Itu sangat menggemaskan sehingga Aku hampir tidak tahu bagaimana menahan diri. Aku ingin melakukan hal-hal cabul pada pria ini, dan sudah lama sekali. Tapi aku juga ingin menjaganya dengan cara apapun yang aku bisa.
"Teh. Segar 'n' panas," kataku, meletakkan kedua cangkir di atas meja kopi. Aku duduk di sofa di sudut kanan dekat kepala Michael, dan dia tanpa berkata-kata bergoyang sehingga kepalanya berada di pangkuanku.
Hal-hal dari mimpi basah dan mimpi buruk sekolah menengah Aku. Dulu, menempatkan kepala Michael di dekat pangkuanku seperti ini akan membuatku terkena serangan jantung, khawatir aku akan melakukan kesalahan dan dia akan merasakannya.
Tapi sekarang rasanya seperti satu-satunya hal yang benar di dunia. Terkadang memang gila apa yang bisa dilakukan waktu.
Aku membiarkan salah satu tanganku menutupi bahu Michael sementara yang lain meraba rambutnya, membelainya dengan lembut. Setelah setengah jam, aku begitu yakin bahwa Michael tertidur di bawahku, semua nyaman dan puas. Aku terkejut ketika dia berbicara.
"Aku mencintaimu," katanya. Dia setengah tertidur, aku tahu, tapi kata-kata itu masih berarti seluruh dunia bagiku.
Hatiku mendesis di dalam diriku seperti Pop Rocks sialan.
"Aku juga mencintaimu, M," bisikku. "Selalu punya."
"Aku tahu," katanya.
"Dan tentang masakan itu," lanjutku, "Aku pasti akan menunjukkan padamu cara membuat makan malam ayam yang enak, temanku."
Matanya terpejam, tapi dia tersenyum. "Apakah itu benar?"
"Ya," kataku sambil menepuk bahunya. "Kamu akan menjadi Chef Michael dalam waktu singkat."
"Kau bilang begitu," gumamnya.
"Kamu dapat melakukan apapun."
"Dengan Kamu di sekitar," jawabnya.
Dia bergeser sedikit, meringkuk sedikit lebih dekat ke arah tubuhku sebelum tertidur.
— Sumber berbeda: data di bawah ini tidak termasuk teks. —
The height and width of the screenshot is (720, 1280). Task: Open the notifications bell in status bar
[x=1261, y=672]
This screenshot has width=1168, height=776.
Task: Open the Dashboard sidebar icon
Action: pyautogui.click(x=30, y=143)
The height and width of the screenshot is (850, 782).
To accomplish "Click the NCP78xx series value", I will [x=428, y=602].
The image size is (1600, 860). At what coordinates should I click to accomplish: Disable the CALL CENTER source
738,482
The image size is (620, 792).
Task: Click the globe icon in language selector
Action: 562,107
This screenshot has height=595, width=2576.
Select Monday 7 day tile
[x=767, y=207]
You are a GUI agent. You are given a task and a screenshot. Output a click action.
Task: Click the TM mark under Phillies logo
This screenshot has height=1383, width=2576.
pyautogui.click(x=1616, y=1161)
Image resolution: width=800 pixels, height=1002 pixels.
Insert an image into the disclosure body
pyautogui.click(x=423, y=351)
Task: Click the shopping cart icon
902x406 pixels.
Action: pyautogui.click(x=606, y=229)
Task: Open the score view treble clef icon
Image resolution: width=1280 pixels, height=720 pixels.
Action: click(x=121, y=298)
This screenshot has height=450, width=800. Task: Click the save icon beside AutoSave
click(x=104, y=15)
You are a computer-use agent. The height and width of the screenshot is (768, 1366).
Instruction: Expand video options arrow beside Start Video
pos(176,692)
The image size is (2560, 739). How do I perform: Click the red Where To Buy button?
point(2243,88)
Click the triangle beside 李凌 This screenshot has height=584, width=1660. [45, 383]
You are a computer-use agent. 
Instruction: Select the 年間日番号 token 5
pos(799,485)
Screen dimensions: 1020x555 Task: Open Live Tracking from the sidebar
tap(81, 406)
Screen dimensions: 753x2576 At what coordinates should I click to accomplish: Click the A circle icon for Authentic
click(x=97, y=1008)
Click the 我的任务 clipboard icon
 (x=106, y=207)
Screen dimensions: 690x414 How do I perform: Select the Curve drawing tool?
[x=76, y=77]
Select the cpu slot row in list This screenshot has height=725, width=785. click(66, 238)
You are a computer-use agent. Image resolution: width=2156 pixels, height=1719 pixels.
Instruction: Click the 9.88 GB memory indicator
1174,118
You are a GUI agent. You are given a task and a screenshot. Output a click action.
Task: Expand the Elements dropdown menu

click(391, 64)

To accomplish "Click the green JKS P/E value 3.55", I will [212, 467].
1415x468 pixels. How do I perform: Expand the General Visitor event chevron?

Beberapa waktu kemudian, pertandingan sepak bola berakhir dan aku dengan lembut bergerak lebih rendah sehingga aku berbaring di sisi lain sofa dan kepala Michael bersandar di dadaku.
Posisinya agak canggung, dan aku tahu leherku mungkin tidak akan berterima kasih padaku keesokan paginya. Tapi aku tidak peduli. Memiliki Michael tidur pada Aku seperti besar, berotot, malaikat cantik adalah tentang satu-satunya hal yang Aku butuhkan dalam hidup sekarang.
Dan untuk sekali ini, rasanya dia benar-benar membutuhkanku juga.